Arriving in Bolivia

The flight is long, perhaps too long.  I am exhausted by the time we touch down in Santa Cruz.

Going through security is a journey in itself.  I could have travelled to France from London in the time it takes me to get to my aunts on the other side. The airport is chaos; bags everywhere, people trying to join the queue from every angle. But the people are polite when they argue and agree to disagree on the subject of where the queue is.

The first thing that I notice about Santa Cruz is the heat. You cannot not notice it. It is unbearable and it forces me to take a nap as soon as I get to my aunt´s. It is so warm here I tan within a matter of days.  People here walk around with hats permanently stuck to their heads, and umbrellas are used for anything but rain. I am told that before I arrived it rained for 14 continuous hours but there is no sign of rain while I am there.

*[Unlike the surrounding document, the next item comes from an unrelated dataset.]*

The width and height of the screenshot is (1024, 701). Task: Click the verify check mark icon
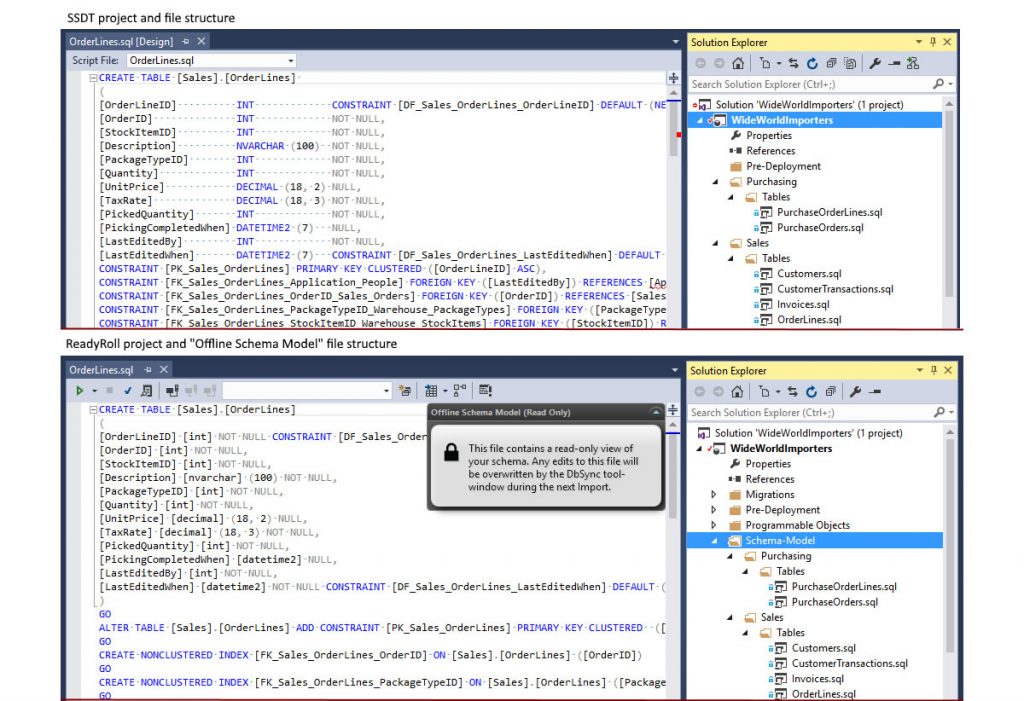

Calls are made from internet cafes here because of the price of calls at home, so my first trips out are to the internet café; a tiny room with phone booths and computers whose keyboards have no letters on so it takes you ages to type if you are me and cannot touch type.

There is not a lot to Santa Cruz in the form of touristy things to see, so I travel for two and a half hours out of the city to some ruins in Samaipata. The road there is all dust and clay and anything but straight. When I get there though, the journey proves to have been worth it as the ruins are incredible and I take pictures as if the place were to be pulled down. It is a shortish walk around the ruins and the views are stunning.

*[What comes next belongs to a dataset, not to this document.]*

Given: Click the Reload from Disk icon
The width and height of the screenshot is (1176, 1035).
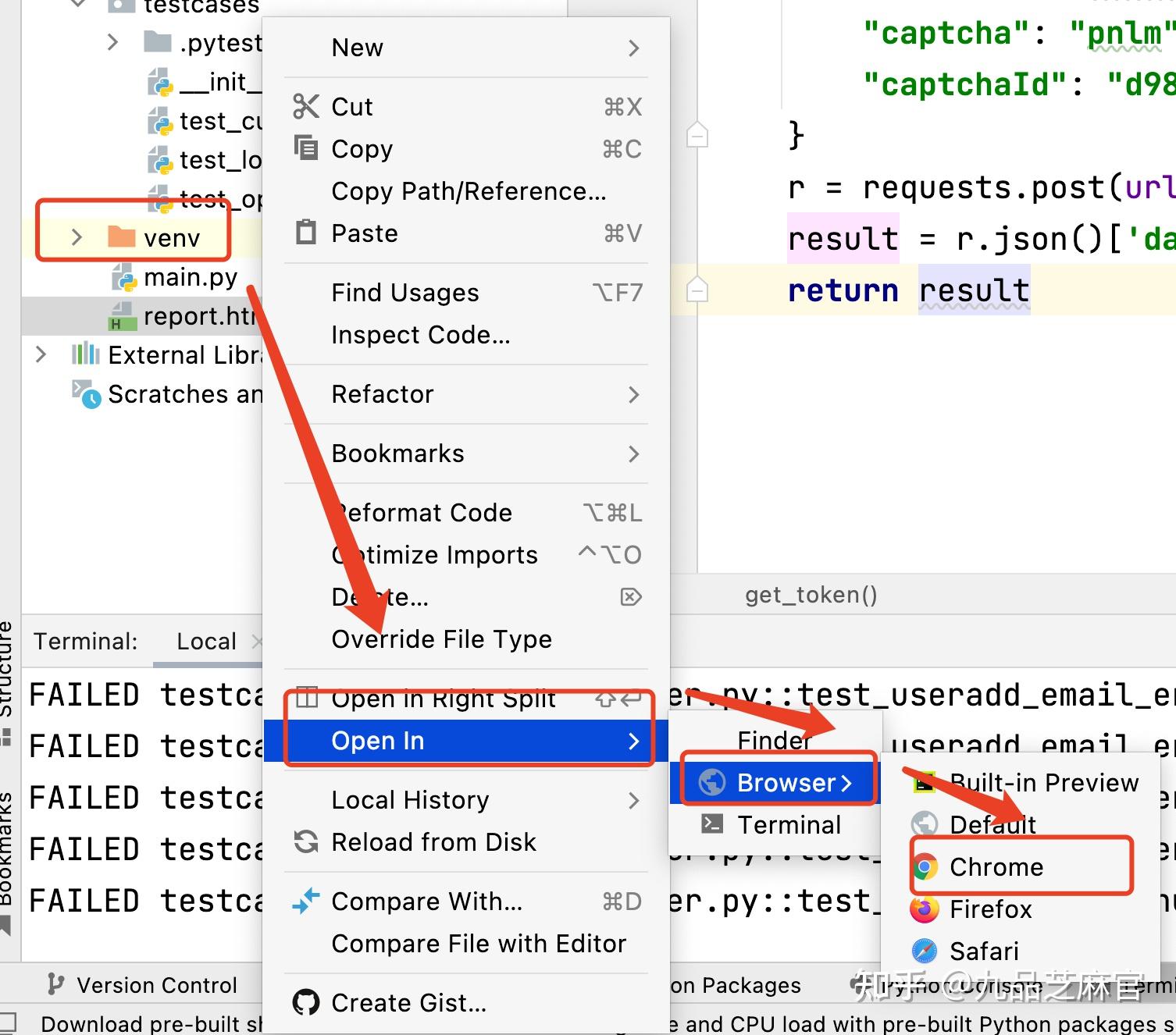Looking at the screenshot, I should tap(305, 841).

The second thing I notice about Santa Cruz are the stray and wild dogs everywhere. I am a little weary of them at first but by the third day I am used to them and accept them as a part of Bolivia. I feel bad for the dogs and have to force myself not to feed them.

The markets here go on endlessly and are packed with shoppers. In the market we go to you can buy anything from knives; which are laid down on the table for anyone to pick up, to food, clothes and toys. I am a little uneasy when I see a cholita selling dogs as she picks them up carelessly as if they meant and were worth nothing. The attitude to animals here is different, dogs are meant for the outside and are fed scraps.

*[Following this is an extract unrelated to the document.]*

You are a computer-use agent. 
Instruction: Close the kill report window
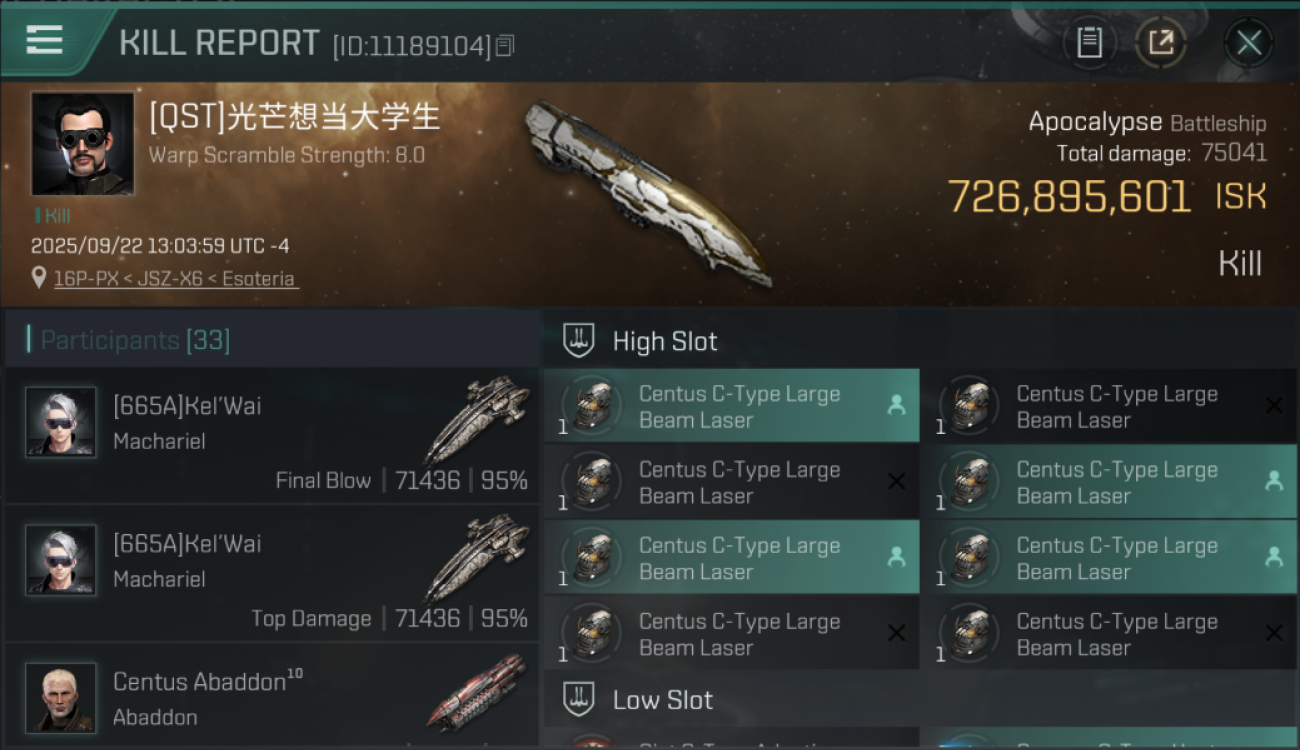coord(1249,42)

Some typical Bolivian food on sale at a food market in Santa Cruz


There is some really bad housing here where some of the indigenous people live but there are also some mansions that look like they belong to Brad and Angelina near the river.

Examples of indigenous housing in Santa Cruz 



Las Casas en las colinas del Urubú: The houses in Urubú, a residential area where houses cost at least 2 million dollars each



Santa Cruz is like that; everything at odds, people argue but politely and the maids once treated terribly are seen as friends almost, though they would never eat with the family even now.

As I get ready to leave for La Paz I sense that there must be more to the city than appears.